● Material provided:
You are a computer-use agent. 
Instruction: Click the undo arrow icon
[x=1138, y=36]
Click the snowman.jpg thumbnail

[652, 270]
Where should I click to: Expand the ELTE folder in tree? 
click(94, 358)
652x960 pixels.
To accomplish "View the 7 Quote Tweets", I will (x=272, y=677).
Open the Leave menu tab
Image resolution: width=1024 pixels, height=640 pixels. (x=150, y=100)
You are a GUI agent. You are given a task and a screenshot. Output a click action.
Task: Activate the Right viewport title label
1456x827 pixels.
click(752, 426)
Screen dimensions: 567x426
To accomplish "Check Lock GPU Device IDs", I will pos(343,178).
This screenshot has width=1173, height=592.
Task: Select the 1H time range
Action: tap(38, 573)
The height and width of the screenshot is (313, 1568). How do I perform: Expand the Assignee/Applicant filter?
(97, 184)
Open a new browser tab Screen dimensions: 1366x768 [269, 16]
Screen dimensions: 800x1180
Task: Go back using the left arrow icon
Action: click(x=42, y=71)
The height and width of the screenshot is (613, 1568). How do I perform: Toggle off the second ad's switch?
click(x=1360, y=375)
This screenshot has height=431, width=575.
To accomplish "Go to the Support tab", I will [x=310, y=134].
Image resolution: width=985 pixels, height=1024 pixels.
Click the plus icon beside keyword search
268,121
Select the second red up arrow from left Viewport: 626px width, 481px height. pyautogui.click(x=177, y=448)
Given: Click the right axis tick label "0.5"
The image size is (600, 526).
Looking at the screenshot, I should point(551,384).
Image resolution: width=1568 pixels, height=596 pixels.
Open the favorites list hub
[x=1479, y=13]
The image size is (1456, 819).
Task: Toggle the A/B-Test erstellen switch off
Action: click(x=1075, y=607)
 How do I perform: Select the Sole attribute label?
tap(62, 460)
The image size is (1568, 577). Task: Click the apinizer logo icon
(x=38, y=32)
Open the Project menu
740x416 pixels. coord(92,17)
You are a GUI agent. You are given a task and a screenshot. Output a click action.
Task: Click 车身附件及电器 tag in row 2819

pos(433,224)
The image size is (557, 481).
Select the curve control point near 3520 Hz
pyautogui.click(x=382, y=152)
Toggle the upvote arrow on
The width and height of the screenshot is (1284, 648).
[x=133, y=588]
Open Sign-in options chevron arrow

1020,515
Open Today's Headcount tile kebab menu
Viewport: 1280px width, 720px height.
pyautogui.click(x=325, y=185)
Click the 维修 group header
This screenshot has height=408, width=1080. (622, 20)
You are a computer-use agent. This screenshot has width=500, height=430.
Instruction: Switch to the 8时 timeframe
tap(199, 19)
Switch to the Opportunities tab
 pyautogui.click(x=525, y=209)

● What the exercise asks: Copy out each line of the entries that holds "computer".

● Answer section:
You are a computer-use agent. 
You are a computer-use agent. This screenshot has width=500, height=430.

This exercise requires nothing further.